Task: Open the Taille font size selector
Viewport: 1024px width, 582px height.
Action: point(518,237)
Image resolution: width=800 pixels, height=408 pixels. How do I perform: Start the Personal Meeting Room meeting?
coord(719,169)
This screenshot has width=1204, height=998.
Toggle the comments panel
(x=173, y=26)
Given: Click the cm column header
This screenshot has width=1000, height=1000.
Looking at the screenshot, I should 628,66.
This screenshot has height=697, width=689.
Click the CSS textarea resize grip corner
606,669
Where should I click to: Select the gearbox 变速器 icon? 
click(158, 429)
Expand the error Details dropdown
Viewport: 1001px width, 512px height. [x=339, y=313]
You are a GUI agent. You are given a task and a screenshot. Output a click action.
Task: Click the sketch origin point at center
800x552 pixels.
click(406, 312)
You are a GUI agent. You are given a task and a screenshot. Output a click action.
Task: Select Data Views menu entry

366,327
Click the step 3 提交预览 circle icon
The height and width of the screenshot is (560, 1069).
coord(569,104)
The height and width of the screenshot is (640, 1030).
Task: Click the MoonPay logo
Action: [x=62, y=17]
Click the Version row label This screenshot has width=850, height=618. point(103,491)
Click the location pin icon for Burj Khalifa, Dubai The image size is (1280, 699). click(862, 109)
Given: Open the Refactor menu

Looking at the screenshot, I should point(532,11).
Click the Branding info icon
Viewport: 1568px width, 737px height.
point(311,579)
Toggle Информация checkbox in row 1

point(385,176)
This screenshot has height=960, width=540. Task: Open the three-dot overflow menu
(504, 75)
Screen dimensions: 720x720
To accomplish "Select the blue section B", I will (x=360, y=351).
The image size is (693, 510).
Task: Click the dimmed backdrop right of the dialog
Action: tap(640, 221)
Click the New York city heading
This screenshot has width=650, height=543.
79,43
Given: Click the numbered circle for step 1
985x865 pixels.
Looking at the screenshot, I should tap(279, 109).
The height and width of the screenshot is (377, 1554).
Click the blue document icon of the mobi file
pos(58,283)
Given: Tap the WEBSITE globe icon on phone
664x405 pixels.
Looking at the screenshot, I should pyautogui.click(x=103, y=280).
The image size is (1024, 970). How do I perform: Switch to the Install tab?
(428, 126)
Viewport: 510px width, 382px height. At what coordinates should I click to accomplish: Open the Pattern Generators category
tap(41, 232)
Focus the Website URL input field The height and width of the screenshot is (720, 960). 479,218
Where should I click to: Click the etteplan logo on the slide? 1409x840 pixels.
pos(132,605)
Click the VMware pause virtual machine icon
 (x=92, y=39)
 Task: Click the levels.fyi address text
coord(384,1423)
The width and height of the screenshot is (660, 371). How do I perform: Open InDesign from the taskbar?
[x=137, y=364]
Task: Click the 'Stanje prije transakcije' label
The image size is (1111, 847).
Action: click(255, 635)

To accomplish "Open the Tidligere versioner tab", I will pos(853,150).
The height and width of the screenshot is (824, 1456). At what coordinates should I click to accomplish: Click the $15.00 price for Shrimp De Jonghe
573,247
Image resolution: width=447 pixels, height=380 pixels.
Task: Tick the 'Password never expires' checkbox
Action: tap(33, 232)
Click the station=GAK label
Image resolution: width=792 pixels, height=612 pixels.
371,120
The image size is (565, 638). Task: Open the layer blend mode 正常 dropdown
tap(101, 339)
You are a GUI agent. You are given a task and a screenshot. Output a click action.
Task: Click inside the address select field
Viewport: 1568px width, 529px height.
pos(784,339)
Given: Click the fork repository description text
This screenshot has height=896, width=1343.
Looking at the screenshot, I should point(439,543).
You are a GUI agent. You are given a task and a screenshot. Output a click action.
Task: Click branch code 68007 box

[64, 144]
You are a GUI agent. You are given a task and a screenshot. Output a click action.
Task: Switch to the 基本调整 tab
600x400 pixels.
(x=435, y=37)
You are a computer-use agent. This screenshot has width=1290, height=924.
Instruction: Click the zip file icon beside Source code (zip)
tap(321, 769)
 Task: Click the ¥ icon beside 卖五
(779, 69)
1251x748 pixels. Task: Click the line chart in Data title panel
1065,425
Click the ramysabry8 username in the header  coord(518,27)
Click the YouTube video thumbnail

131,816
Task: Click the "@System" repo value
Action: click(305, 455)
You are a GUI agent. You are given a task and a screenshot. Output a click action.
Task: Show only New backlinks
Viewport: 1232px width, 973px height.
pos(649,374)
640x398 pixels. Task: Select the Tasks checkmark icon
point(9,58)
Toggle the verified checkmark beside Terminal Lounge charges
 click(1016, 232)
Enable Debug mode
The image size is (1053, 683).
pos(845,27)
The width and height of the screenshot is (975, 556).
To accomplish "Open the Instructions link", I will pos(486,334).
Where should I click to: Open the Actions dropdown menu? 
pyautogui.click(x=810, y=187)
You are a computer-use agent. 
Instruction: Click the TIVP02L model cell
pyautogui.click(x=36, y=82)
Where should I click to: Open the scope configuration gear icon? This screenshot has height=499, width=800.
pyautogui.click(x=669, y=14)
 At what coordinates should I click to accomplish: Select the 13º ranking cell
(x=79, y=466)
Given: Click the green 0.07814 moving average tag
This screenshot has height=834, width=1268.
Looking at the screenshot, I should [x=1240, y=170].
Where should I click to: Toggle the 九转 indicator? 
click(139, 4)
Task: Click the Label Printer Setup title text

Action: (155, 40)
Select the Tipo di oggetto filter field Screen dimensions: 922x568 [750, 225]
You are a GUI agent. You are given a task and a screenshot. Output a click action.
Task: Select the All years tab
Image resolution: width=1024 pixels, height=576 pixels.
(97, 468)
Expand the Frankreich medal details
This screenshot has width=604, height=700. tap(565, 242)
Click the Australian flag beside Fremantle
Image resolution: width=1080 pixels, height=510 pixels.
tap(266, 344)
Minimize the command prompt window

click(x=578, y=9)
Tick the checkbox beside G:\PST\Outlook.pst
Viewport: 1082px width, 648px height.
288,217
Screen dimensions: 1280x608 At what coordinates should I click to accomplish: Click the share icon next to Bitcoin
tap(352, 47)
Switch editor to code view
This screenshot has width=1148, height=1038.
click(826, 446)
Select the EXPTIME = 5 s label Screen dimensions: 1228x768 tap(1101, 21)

TASK BRIEF
Take the lines above from the one containing "The image size is (565, 638)." down to the one containing "Given: Click the fork", and transcribe them exactly, both ends included.

WRITTEN ANSWER
The image size is (565, 638). Task: Open the layer blend mode 正常 dropdown
tap(101, 339)
You are a GUI agent. You are given a task and a screenshot. Output a click action.
Task: Click inside the address select field
Viewport: 1568px width, 529px height.
pos(784,339)
Given: Click the fork repository description text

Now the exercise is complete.